Vegetarianism is not a new concept. People have been practicing this nutritional approach since ancient times. Interestingly, recent studies suggest that Neanderthals from some regions in Spain were vegetarians.
The lacto-vegetarian diet is a type of vegetarian diet that avoids the consumption of eggs, poultry, meat, and seafood. However, this diet allows eating dairy products, including cheese, milk, yogurt, kefir, etc.
A well-balanced lacto-vegetarian diet promotes some health benefits, including heart health improvement and decreased risks of heart diseases, type 2 diabetes, and cancer. In addition, shifting to a lacto-vegetarian diet may aid in weight loss.
If you want to practice a lacto-vegetarian diet, you should avoid meats, poultry, eggs, seafood, and meat-based components like gelatine, suet, lard, and carmine. Instead, you can eat vegetables, fruits, beans, legumes, plant-based proteins, dairy products, nuts, seeds, whole grains, vegetable oils, herbs, and spices.
It is essential to eat nutrient-dense foods to fulfill the body’s nutritional needs. The following advice can assist you in composing a well-balanced diet:
- choose whole foods (fruits and vegetables, whole grains, legumes, nuts, etc.)

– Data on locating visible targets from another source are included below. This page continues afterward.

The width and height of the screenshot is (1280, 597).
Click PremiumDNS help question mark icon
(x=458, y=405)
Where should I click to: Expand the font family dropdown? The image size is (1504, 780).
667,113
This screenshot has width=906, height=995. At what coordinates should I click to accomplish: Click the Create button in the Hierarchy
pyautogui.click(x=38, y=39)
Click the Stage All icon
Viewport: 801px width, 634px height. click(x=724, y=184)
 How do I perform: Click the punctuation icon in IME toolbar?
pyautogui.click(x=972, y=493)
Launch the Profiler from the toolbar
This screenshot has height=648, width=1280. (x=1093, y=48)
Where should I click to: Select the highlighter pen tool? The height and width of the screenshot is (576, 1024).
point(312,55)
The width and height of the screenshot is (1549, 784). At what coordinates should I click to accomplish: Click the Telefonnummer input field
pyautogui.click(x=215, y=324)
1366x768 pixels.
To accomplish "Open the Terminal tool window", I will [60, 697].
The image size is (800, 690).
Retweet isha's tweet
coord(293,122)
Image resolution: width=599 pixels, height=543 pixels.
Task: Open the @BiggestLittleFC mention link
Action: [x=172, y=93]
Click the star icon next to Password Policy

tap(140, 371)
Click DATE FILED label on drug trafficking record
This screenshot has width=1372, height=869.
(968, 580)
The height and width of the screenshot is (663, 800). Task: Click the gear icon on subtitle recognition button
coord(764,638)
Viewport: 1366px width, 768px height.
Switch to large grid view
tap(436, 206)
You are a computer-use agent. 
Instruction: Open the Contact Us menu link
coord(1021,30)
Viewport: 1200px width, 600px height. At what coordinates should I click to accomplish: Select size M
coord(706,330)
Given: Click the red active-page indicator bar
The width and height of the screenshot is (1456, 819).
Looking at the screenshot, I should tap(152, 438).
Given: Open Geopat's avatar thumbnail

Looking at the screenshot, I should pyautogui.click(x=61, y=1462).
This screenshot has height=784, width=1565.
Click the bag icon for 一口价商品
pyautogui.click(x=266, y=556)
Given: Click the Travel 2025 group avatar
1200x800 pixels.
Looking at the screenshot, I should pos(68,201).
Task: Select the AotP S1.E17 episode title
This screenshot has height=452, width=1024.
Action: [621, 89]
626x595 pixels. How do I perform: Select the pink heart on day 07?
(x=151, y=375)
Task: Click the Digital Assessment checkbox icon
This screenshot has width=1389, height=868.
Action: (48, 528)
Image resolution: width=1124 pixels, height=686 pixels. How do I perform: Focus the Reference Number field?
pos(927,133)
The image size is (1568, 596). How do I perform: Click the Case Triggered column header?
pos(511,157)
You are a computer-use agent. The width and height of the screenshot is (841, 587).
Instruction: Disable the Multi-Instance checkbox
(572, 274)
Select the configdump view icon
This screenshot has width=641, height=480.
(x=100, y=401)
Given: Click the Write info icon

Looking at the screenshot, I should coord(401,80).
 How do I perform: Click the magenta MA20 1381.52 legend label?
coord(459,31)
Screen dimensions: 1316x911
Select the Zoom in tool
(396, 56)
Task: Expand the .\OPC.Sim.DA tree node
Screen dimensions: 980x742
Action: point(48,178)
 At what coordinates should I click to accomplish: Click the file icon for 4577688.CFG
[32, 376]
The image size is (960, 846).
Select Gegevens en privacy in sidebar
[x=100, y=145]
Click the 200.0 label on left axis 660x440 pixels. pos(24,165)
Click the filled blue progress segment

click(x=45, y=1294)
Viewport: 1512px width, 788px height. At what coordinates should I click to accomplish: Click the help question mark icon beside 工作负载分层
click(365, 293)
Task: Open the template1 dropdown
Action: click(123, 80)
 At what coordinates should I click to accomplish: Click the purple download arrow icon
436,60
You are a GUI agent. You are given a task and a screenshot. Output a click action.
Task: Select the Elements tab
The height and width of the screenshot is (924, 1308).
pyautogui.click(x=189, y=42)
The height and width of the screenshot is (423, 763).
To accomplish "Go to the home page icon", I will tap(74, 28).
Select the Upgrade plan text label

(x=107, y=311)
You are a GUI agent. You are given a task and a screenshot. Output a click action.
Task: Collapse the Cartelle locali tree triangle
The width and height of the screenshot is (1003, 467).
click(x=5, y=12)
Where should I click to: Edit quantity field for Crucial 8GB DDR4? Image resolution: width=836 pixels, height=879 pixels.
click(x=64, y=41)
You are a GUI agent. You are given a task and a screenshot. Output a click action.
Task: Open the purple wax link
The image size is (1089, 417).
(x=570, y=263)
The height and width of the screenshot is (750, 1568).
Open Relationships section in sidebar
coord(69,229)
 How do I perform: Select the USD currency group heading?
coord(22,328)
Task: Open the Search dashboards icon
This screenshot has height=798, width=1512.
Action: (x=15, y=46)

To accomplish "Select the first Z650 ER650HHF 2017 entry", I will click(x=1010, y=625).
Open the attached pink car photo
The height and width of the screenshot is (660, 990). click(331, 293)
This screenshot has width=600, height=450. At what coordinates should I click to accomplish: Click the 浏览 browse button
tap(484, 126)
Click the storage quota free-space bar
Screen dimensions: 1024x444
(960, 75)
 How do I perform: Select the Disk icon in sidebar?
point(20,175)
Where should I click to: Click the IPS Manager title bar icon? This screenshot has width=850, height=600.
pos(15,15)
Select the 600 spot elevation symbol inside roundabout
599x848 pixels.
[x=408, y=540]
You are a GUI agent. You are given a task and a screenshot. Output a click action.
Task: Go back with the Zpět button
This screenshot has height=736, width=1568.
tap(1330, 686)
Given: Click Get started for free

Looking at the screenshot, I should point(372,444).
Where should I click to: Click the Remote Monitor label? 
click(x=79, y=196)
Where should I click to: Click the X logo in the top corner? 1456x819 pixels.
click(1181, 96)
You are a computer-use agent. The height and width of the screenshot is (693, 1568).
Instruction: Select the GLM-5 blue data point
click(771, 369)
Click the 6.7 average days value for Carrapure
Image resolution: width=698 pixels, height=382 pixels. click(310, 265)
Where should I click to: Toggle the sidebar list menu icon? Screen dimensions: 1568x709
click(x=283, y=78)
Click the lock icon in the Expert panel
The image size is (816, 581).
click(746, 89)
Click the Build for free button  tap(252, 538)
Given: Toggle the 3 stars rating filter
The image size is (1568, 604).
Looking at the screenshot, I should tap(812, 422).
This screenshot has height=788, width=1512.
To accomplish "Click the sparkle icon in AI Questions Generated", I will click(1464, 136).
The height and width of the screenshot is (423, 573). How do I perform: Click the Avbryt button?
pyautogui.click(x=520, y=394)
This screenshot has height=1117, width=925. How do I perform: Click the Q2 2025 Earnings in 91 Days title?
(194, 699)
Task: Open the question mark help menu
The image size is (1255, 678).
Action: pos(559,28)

- limit the consumption of sugary beverages and fruit juices
- reduce your intake of refined carbohydrates like white bread and pasta and sugar
It is recommended for pregnant and breastfeeding women and children under the age of 5 to consult a registered dietitian before trying a lacto-vegetarian diet.
How to avoid possible nutritional deficiencies
People following a lacto-vegetarian diet may face deficiencies in some nutrients, including iron, zinc, vitamin B-12, and omega-3 fatty acid deficiencies. To avoid these nutrient shortages, try incorporating the following foods into your diet:
- iron: nuts, peas, spinach, beans, lentils, raisins, fortified cereals;
- zinc: legumes, nuts (cashews, almonds), seeds (pumpkin seeds, hemp seeds), tofu, oats;
- vitamin B-12: milk, dairy products, fortified nutritional yeast, fortified foods;
- omega-3 fatty acids: plant oils (flaxseed oil), nuts (walnuts), seeds (flaxseeds, hemp seeds, and chia seeds), seaweed, fortified cereals and juices;
It can be challenging to ensure your diet contains enough of these nutrients. However, supplements can help meet your body’s nutritional requirements. Consult the doctor or nutritionist about the exact supplements you may need.
Tips on improving your dieting experience
If you have a hard time finding what to eat as a part of a well-balanced lacto-vegetarian diet, here are some snack ideas you can try:
- fruits with nut butter
- yogurt with fruit or berries
- avocado toast
- nut butter stuffed dates
- carrots/bell peppers with hummus
- roasted edamame
- cottage cheese
- kale chips
- cheese sticks
A well-balanced lacto-vegetarian diet is a healthy nutritional approach that provides various health benefits, including reduced risk of heart diseases, cancer, and type 2 diabetes. However, it is essential to choose whole foods that meet your nutrient requirements.